Kills by Burk and Crabtree aided in U-High coming within four, 17-13, and attack errors by the Angels helped U-High come within three, 18-15, before Pioneers attack errors and a service ace by Gray helped Joliet Catholic aim toward a 22-16 lead.

Kills by Surin and Hungate were surrounded by Pioneers errors in the final moments of the contest led to the final score.

During the two set match, U-High registered a total of 23 kills, 23 errors, and 80 take aways. Joliet Catholic registered a total of 21 kills, 13 errors, and 80 take aways.

The loss put the Pioneers in the third place game with a record of 33-7 while Joliet Catholic advanced to a 26-14 mark.

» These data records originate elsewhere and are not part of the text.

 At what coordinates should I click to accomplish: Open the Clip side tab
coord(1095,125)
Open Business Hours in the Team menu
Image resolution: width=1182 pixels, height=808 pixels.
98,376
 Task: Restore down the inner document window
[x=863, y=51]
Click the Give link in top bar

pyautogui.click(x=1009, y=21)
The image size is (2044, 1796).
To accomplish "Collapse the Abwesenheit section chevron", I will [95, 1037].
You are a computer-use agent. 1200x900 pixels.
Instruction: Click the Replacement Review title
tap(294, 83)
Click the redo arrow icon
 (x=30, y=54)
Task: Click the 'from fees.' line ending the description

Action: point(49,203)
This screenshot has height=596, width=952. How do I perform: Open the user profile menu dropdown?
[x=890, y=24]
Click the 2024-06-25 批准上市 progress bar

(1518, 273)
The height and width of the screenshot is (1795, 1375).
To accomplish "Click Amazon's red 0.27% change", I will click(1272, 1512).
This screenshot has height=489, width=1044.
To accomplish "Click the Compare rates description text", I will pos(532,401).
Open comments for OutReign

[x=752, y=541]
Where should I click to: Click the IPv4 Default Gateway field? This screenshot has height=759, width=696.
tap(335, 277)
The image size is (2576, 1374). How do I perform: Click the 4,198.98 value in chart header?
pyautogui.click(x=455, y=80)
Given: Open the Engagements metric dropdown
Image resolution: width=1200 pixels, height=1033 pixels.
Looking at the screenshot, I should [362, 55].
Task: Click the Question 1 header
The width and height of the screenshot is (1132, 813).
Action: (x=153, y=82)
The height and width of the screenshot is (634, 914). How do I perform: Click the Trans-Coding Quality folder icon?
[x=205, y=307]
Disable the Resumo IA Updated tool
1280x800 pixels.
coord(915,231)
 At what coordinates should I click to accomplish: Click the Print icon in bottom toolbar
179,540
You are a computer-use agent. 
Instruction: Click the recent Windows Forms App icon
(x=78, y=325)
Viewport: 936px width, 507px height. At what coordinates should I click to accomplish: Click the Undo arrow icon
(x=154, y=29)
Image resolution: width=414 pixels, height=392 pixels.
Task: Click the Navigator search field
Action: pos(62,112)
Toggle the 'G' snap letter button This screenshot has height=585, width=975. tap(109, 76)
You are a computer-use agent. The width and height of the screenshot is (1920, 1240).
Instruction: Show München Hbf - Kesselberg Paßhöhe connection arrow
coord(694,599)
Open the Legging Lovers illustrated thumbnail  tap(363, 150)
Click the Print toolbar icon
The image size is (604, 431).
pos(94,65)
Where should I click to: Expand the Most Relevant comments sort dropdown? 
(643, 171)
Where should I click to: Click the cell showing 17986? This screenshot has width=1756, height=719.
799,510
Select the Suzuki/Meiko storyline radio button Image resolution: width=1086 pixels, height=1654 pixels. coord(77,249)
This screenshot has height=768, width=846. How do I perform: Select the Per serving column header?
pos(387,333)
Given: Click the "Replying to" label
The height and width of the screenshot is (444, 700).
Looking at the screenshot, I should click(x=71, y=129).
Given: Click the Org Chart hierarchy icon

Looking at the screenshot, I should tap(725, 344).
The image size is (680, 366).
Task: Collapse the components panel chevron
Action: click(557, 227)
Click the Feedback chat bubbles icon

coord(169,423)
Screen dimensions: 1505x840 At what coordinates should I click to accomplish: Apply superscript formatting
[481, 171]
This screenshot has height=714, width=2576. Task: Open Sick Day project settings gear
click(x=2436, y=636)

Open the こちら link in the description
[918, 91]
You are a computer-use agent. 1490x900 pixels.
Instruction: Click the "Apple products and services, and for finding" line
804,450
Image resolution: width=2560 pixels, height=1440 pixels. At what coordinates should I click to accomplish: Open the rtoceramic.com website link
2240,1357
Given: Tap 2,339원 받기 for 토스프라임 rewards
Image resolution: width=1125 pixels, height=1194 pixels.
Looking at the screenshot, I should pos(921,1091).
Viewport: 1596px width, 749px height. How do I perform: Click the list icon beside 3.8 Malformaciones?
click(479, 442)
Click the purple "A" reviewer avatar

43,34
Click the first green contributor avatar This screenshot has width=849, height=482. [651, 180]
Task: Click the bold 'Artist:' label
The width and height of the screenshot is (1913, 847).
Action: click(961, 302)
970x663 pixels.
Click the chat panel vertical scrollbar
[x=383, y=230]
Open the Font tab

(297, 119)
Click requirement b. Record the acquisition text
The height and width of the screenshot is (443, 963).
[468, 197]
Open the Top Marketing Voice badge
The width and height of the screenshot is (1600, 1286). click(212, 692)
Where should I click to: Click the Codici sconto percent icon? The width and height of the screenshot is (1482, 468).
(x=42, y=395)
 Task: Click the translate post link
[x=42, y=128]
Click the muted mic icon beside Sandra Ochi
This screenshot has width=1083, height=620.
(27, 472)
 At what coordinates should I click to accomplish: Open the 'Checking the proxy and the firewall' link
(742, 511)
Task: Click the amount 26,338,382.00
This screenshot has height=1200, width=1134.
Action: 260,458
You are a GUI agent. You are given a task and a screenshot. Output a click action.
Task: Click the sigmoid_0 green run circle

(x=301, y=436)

As a result, of the win, the Angels will take on Joliet Catholic, the team they lost to at State last year. “Obviously, our goal was to get to the State Championship, and now our goal is to play our best and do our best to win that match,” stated Angels Head Coach Christine Schiebe, adding her team lost last year in two games to the team they would take on for the title, Sterling High School. “I think we’re ready and prepared as we can be for that match.

Schiebe admitted she didn’t “intentionally over-scout” the Pioneers prior to the match. “I just gave the girls very few basics of what would happen on the court. I didn’t want to overload my girls with ‘this is what they are doing here’ and ‘this is what they are doing there.’ I just wanted to go out and play our game.”

“I’m proud of how my girls played throughout the entirety of that match,” U-High’s Bohuis said. He added the team talks numerous times about maintaining composure throughout a match, whether things are or aren’t going well. He said he thought his girls did well in that respect during this contest. “The contest came down to a couple of service runs they went on, a couple rotations. The game was a credit to Joliet Catholic. I thought they played great defense. They made things tricky for us offensively.”

Of his players, Bohuis added, “Experience is a big factor here. But our girls came out and they were playing hard and in the right way from the very beginning, so, I am proud of them for that.”

Despite the outcome, Schaefbauer echoed her coach’s comments about how well the girls did not letting Joliet’s leads get to them. “We still have another match Saturday and ending your season on a win is a lot better than ending it on a loss. I think that’s something we’ve reminded our teammates about, and hopefully we can remember that going in that game.”

Burk summed up what the team as a whole had in mind as they got ready to face the Roadrunners. “Obviously, it was very hard losing this match. But tomorrow, we want to go out and win it for our coaches who have put so much into our season. We want to win it for our seniors and win it for each other.”